Task instructions: Lines containing the word "height": say how many there are in the listing, with only the number as the answer.

Records for the task:
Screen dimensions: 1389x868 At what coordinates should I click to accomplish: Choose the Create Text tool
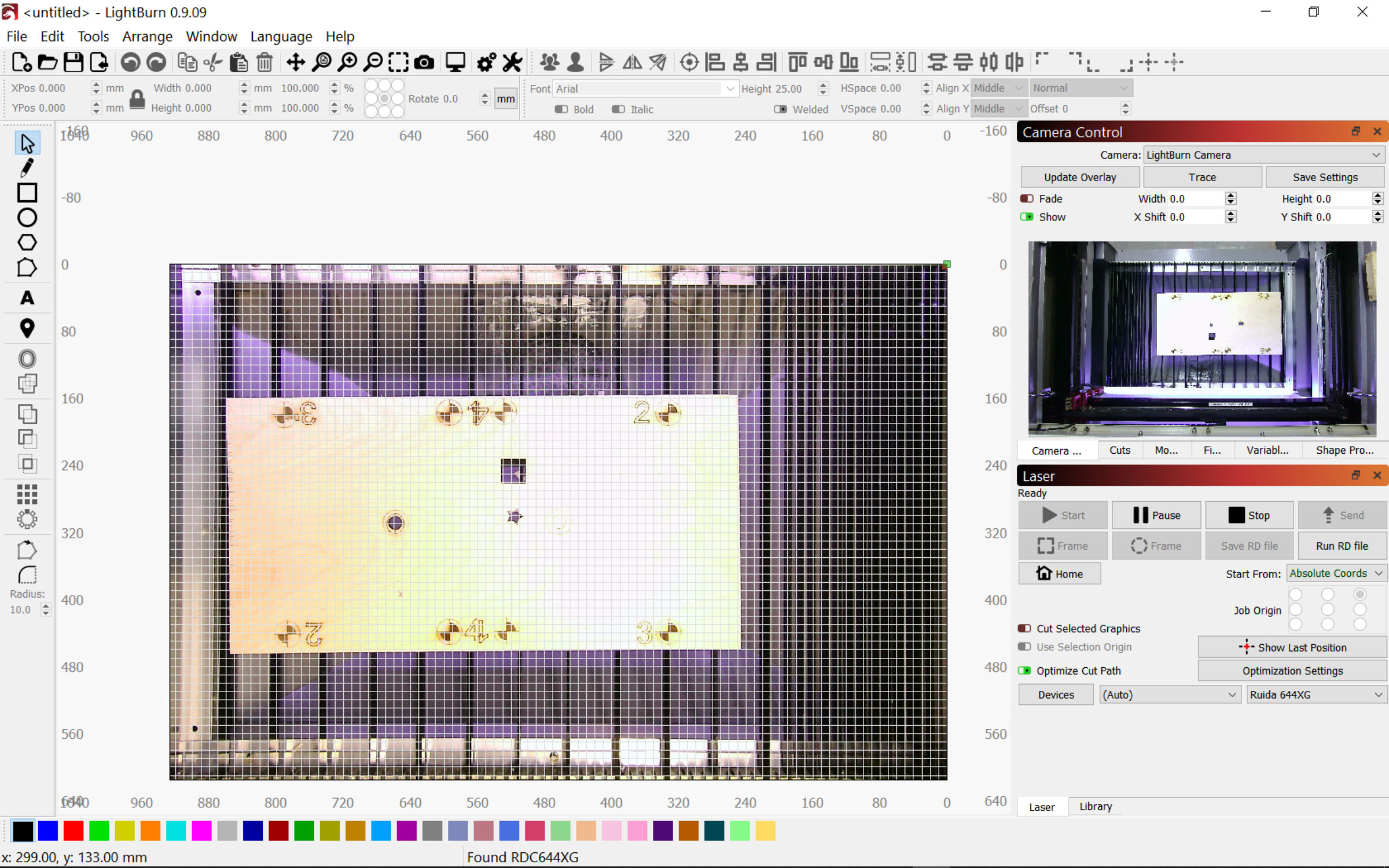(x=27, y=298)
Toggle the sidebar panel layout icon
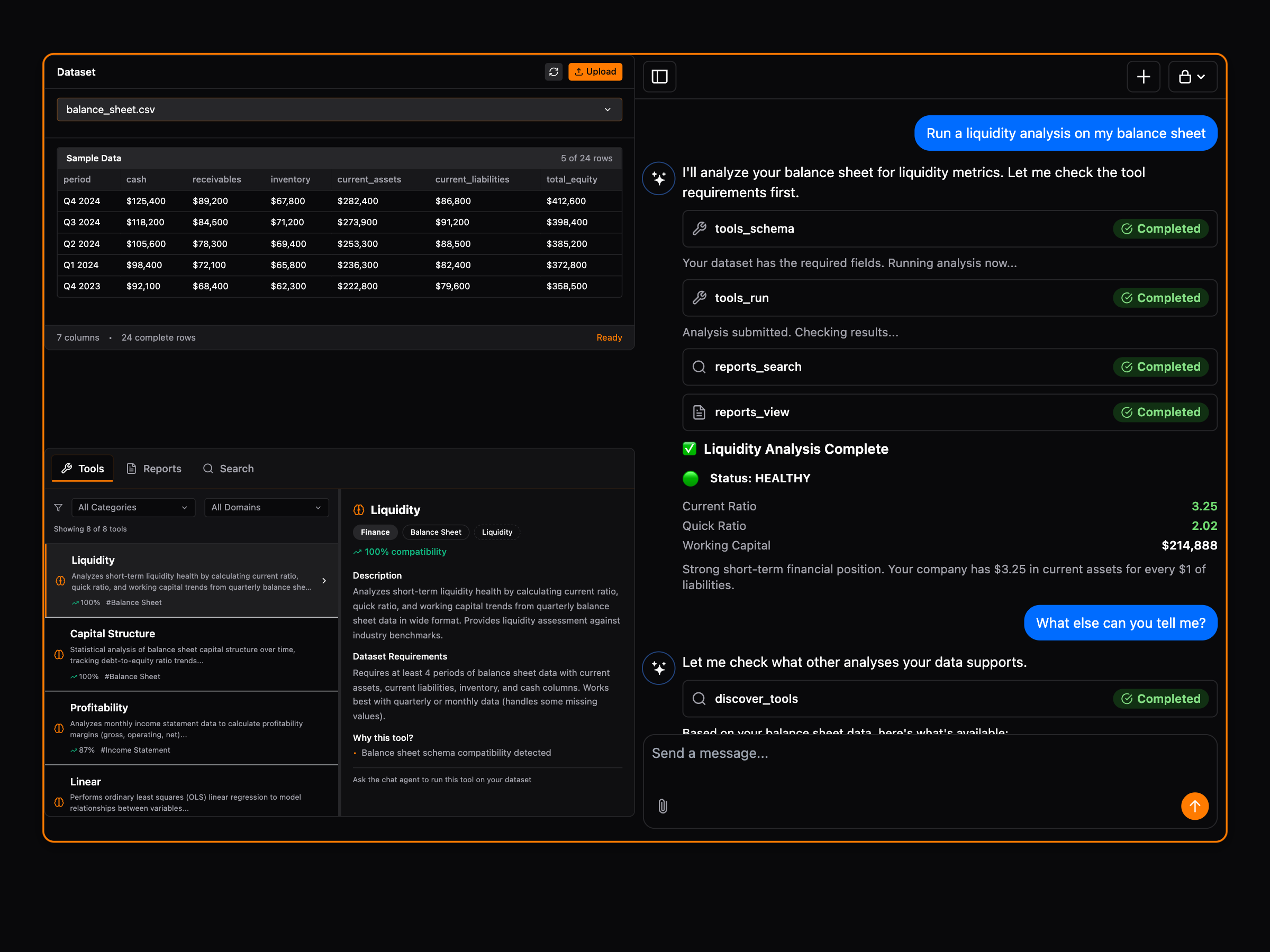 coord(659,76)
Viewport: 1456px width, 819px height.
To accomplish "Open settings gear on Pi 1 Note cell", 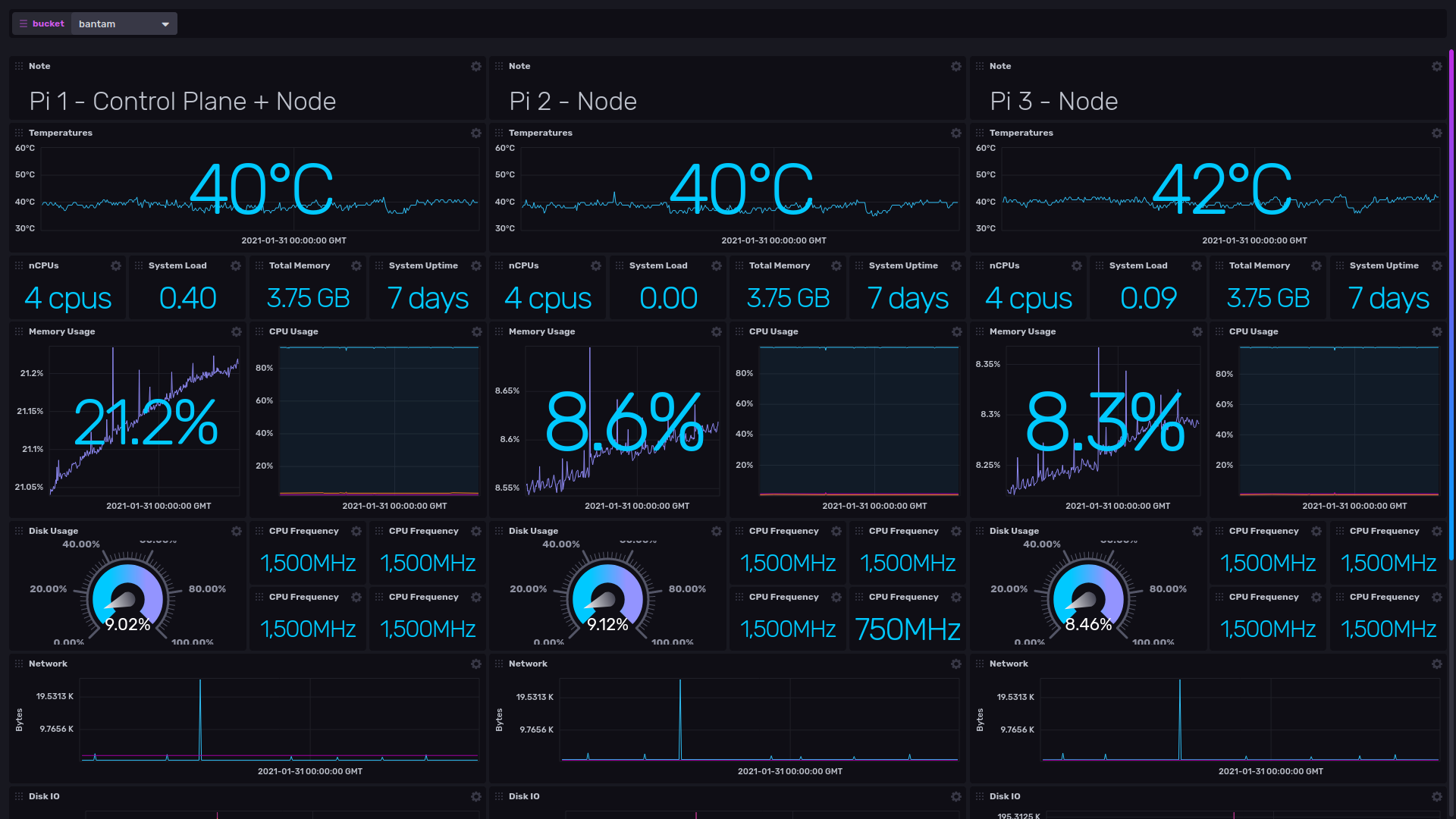I will click(476, 66).
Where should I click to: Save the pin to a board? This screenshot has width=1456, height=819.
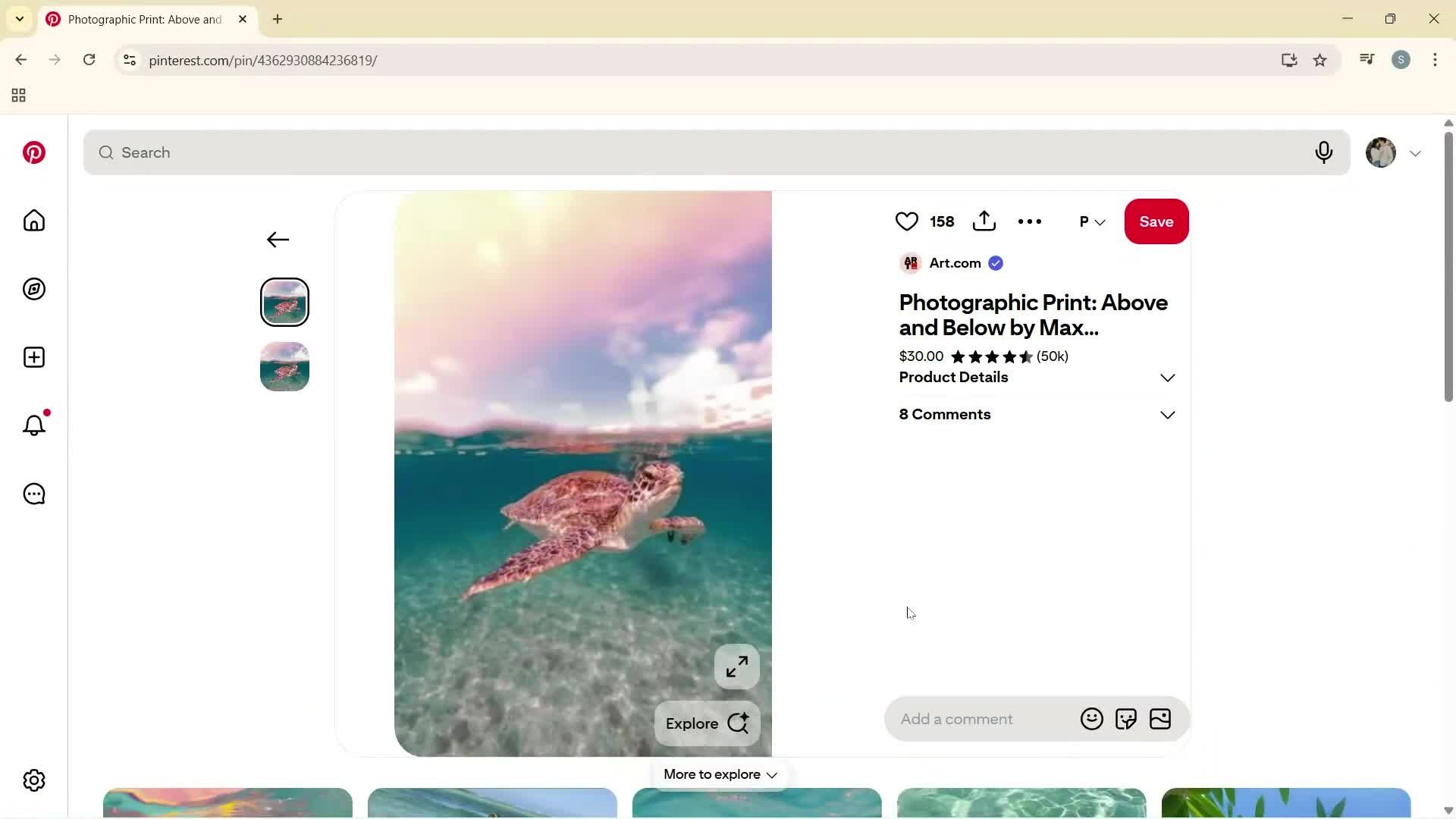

Response: 2